**Selection:**
Yes, you are absolutely right. Abstract Wikipedia will allow us to generate
such corpora. The big question then will be, whether these corpora are
actually representative enough of the respective natural language? That I
don't know and that's something for researchers to figure out in 2023.
And yes, you touch on a very interesting point: it could be possible that
Abstract Wikipedia will be used for creating parallel corpora between
language pairs where such corpora are currently missing. These missing
corpora make it currently harder to train machine translation for these
languages or language pairs. Or even monolingual corpora that can help with
zero-shot and other neural machine translation approaches.
Thus, the funny thing is that the sheer existence of Abstract Wikipedia
will likely reduce the time window in which Abstract Wikipedia is helpful,
because it will likely be something that will speed up the development of
more reliable machine translation solutions for many more languages.
Abstract Wikipedia will help with potentially making Abstract Wikipedia
And that's a good thing.

**Item position entries:**
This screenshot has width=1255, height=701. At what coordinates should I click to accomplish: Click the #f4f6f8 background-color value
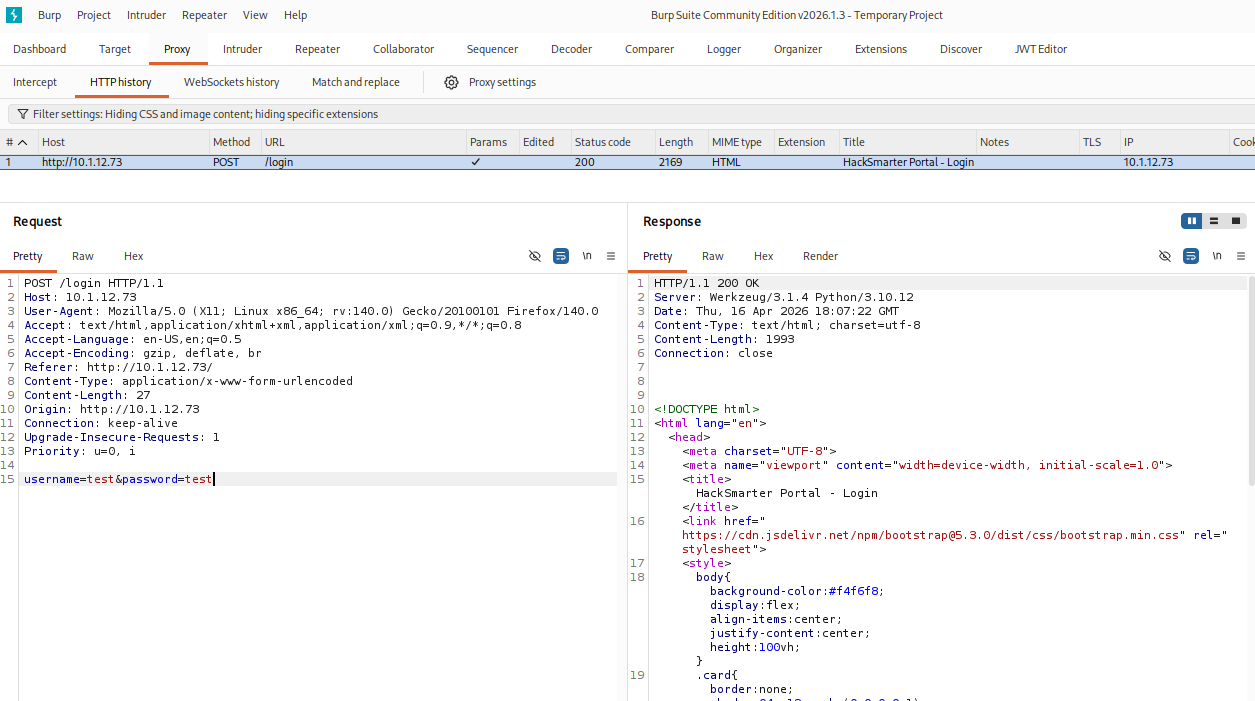click(855, 591)
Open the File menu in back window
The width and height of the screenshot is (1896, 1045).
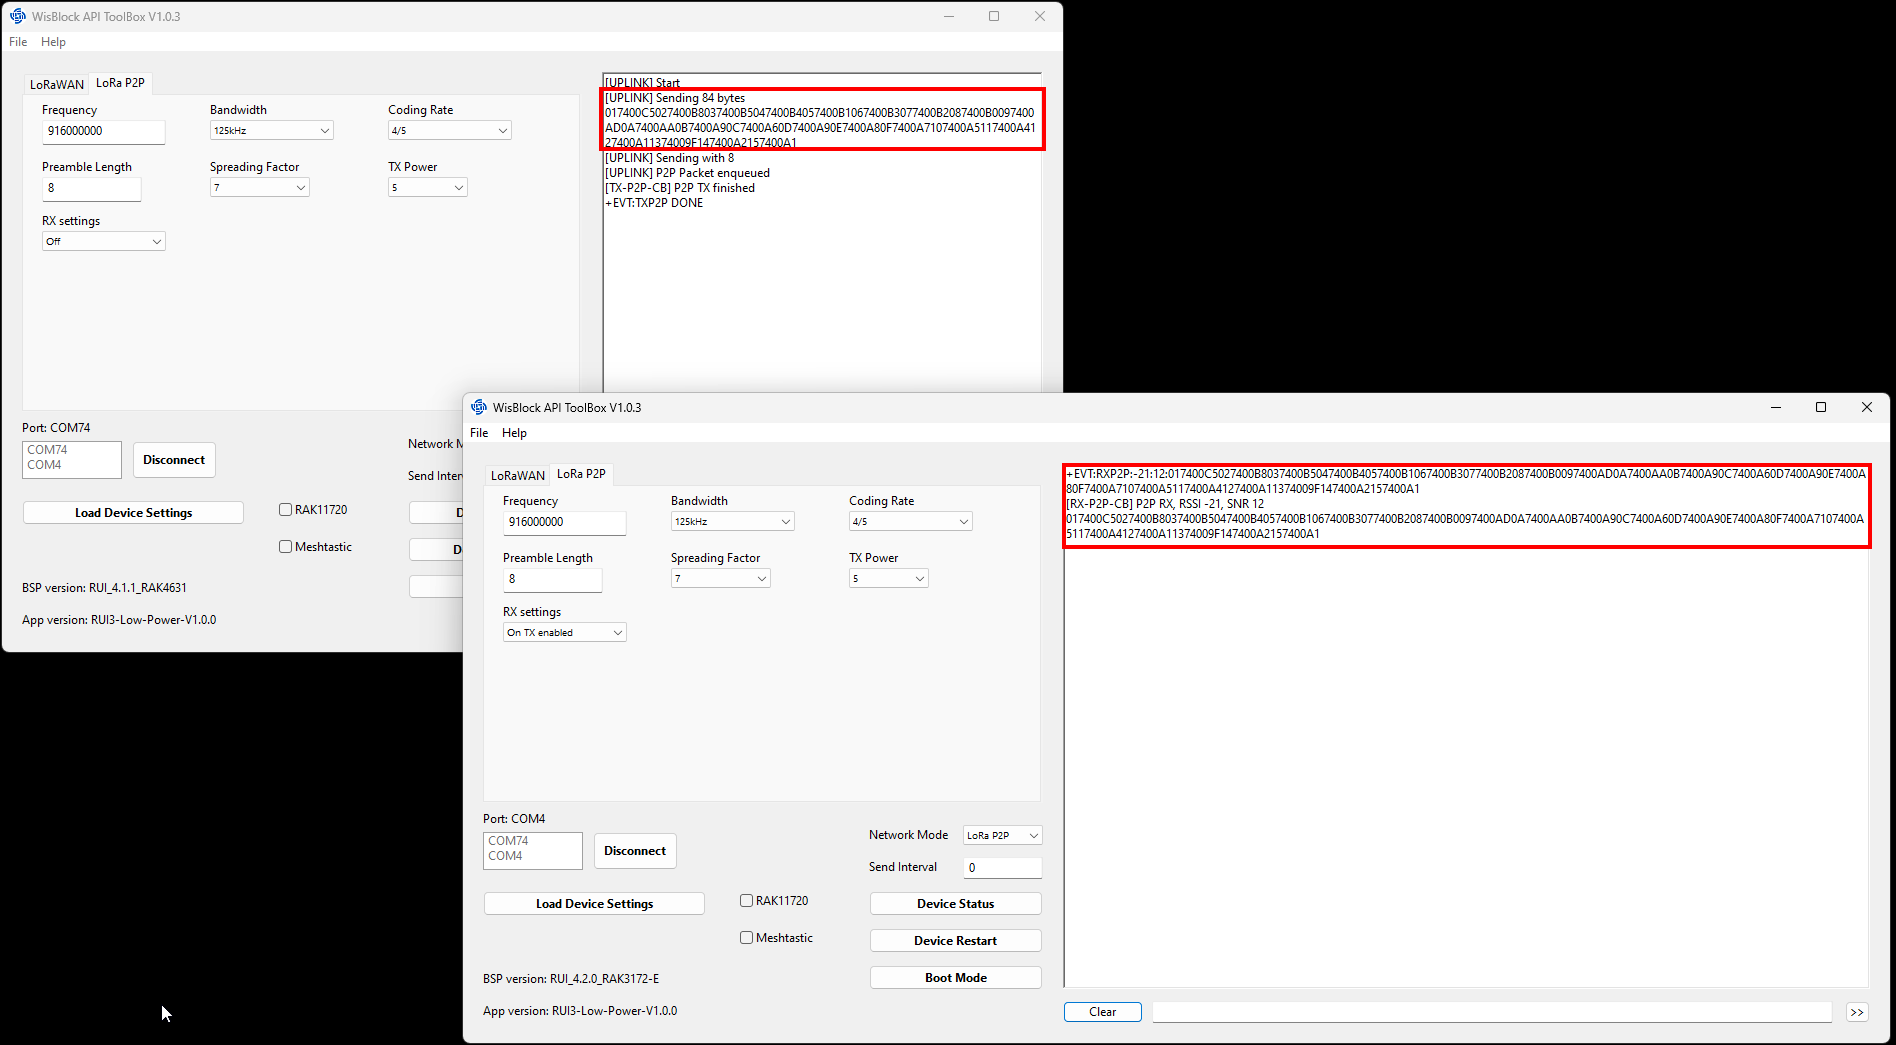point(18,42)
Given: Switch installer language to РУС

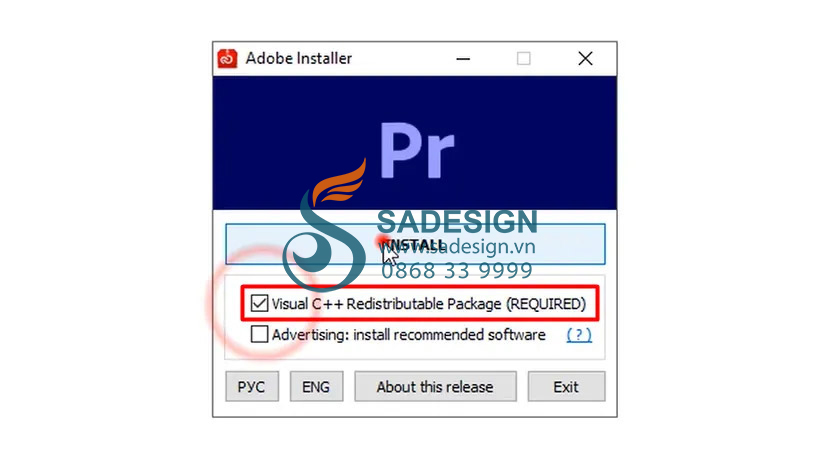Looking at the screenshot, I should click(x=252, y=387).
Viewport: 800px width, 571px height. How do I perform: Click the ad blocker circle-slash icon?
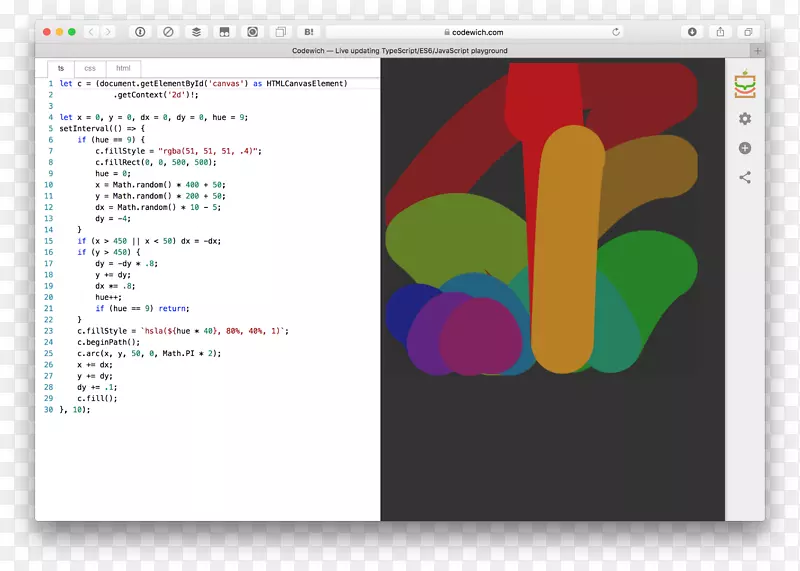click(168, 32)
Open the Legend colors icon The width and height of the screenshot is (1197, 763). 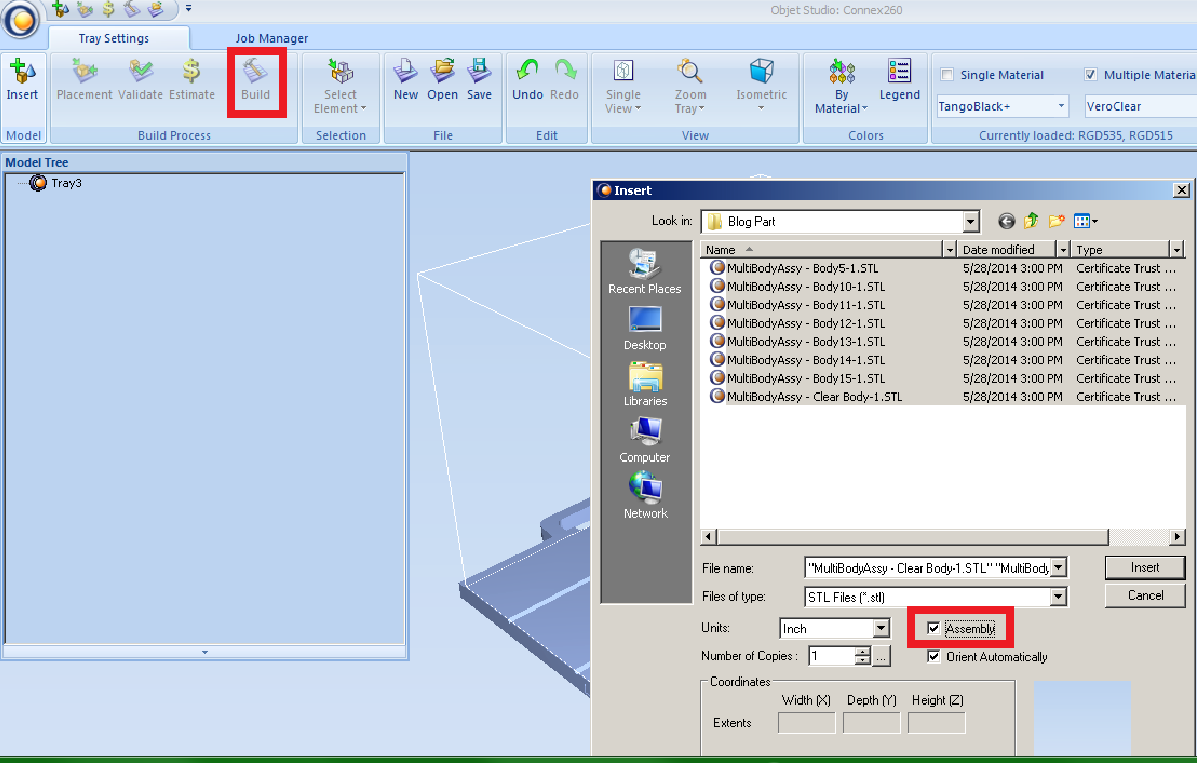[x=899, y=72]
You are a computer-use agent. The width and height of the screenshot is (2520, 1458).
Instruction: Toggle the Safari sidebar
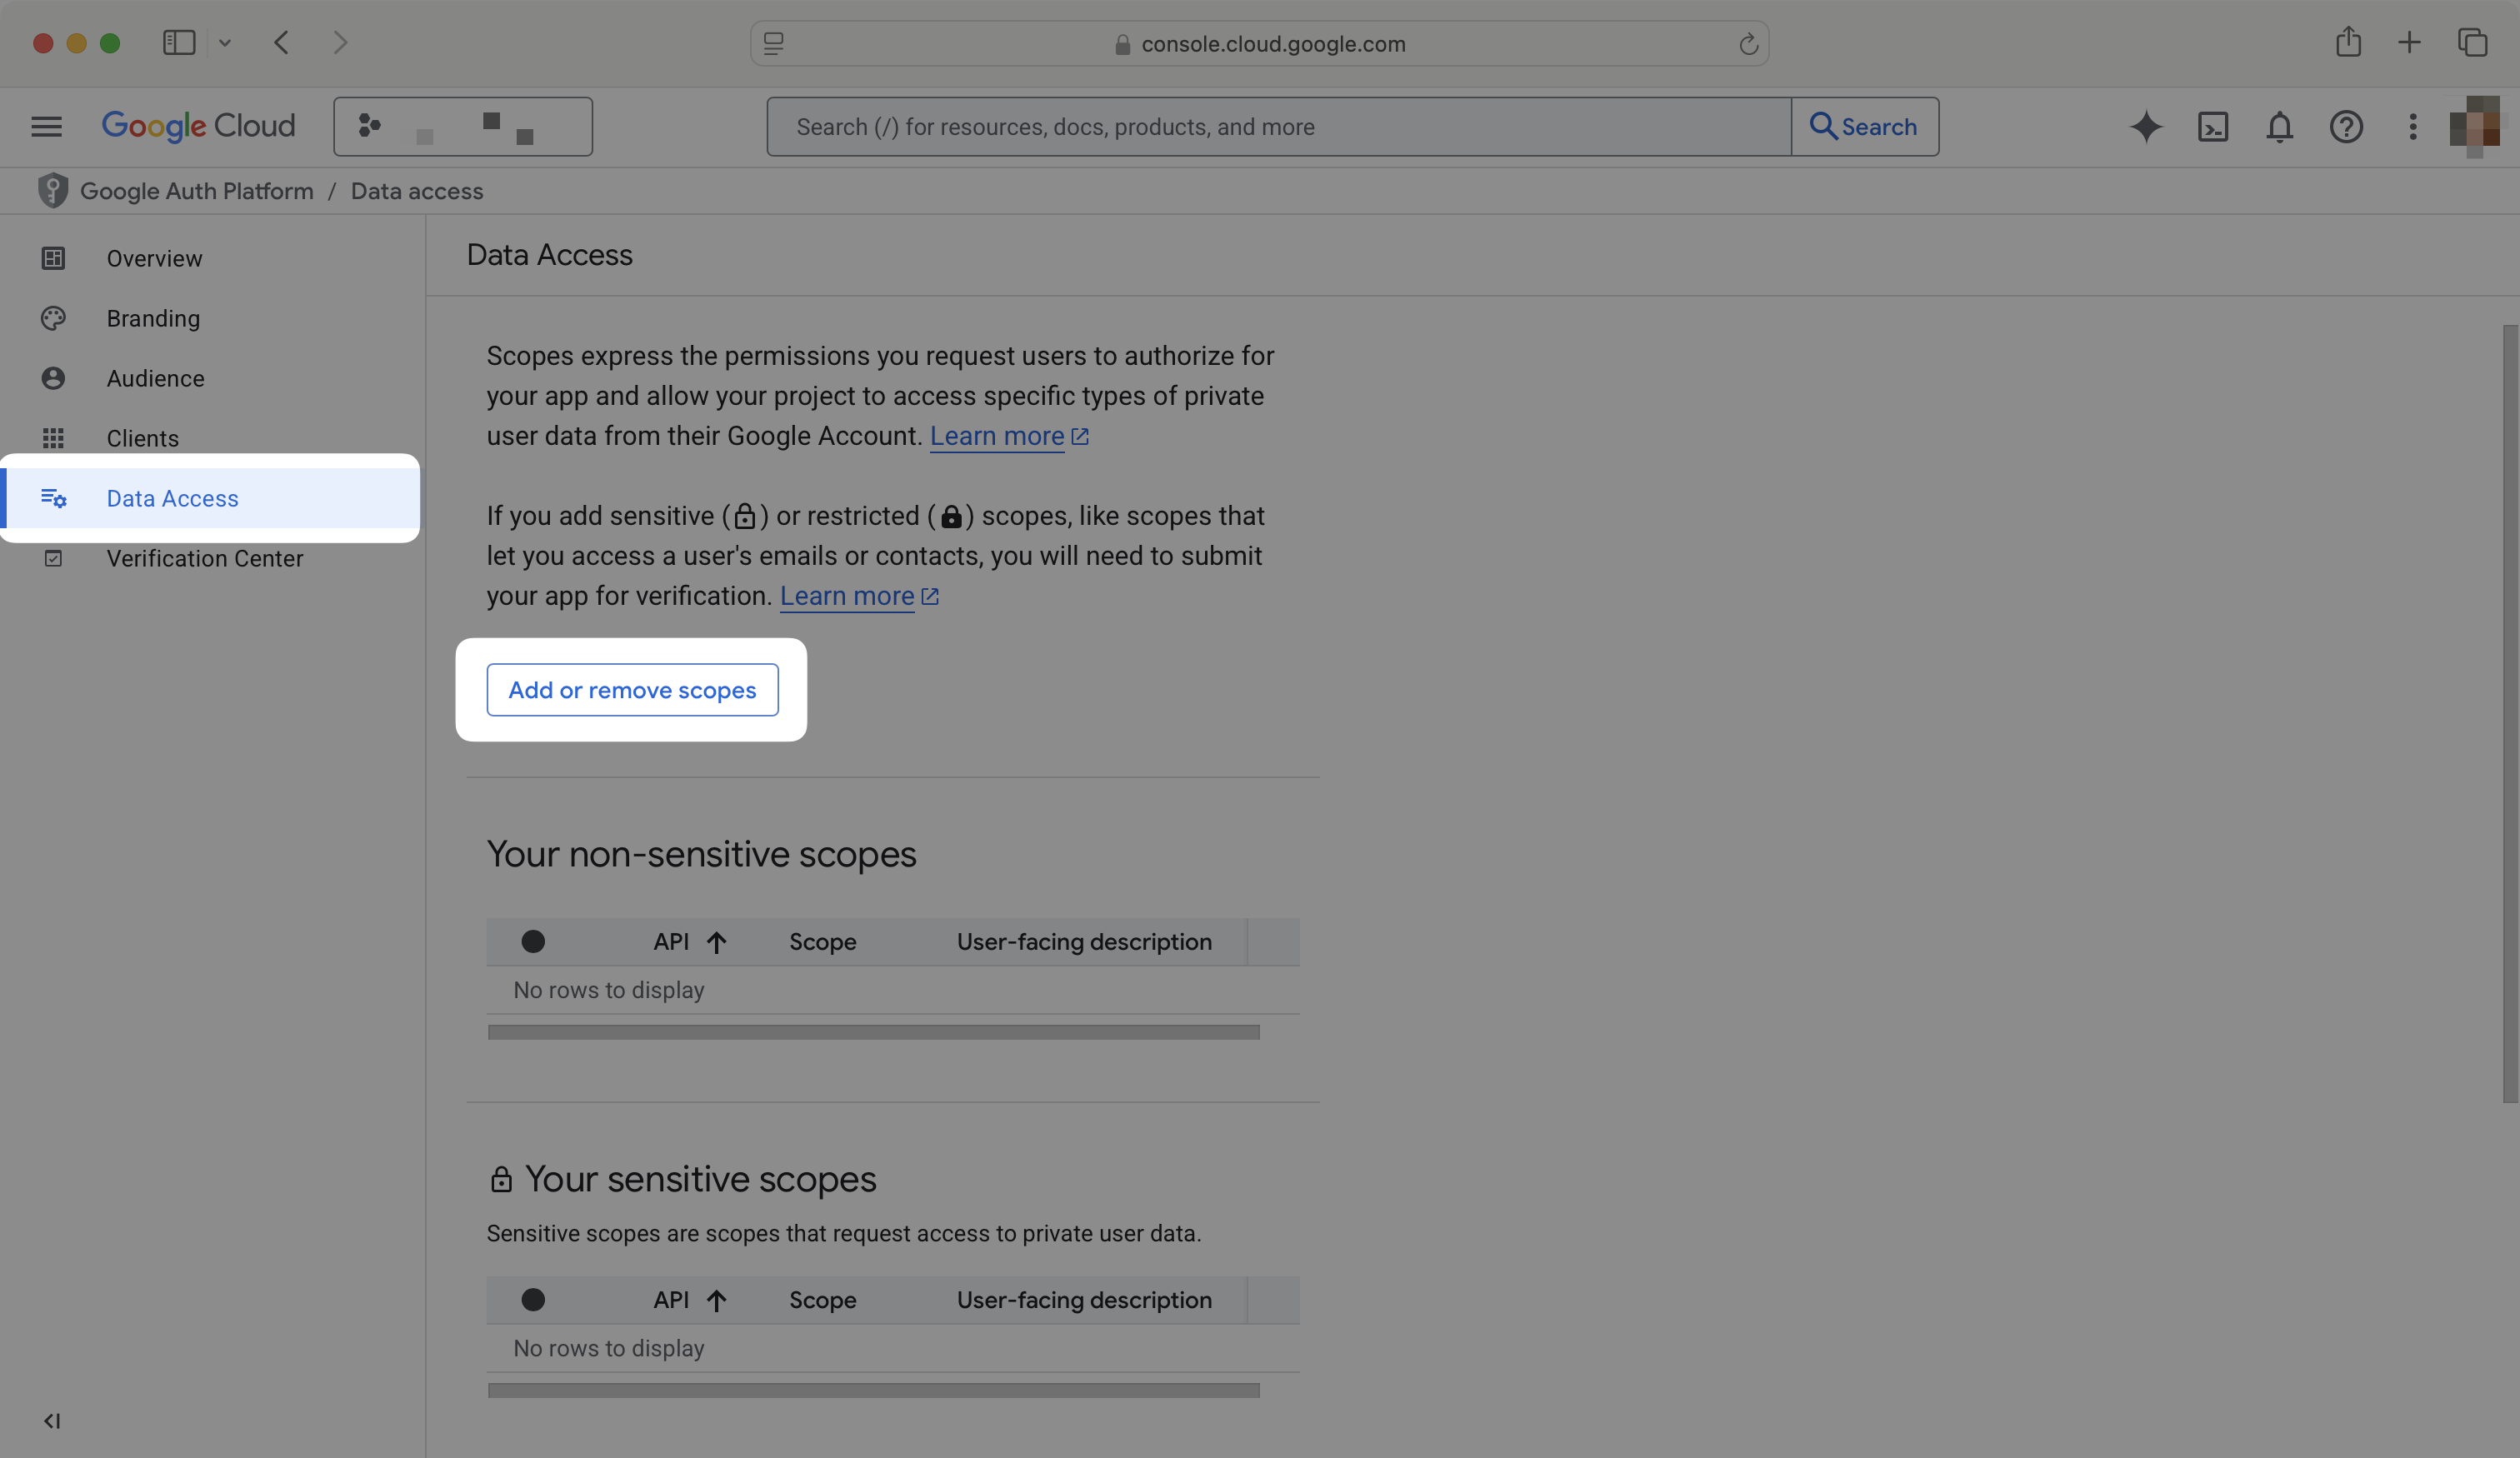pos(178,42)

**What this task involves:**
Translate this sentence from the Abstract Wikipedia reply above into Spanish: "These missing corpora make it currently harder to train machine translation for these languages or language pairs."

**Output below:**
Estos corpus faltantes hacen que actualmente sea más difícil entrenar la traducción automática para estos idiomas o pares de idiomas.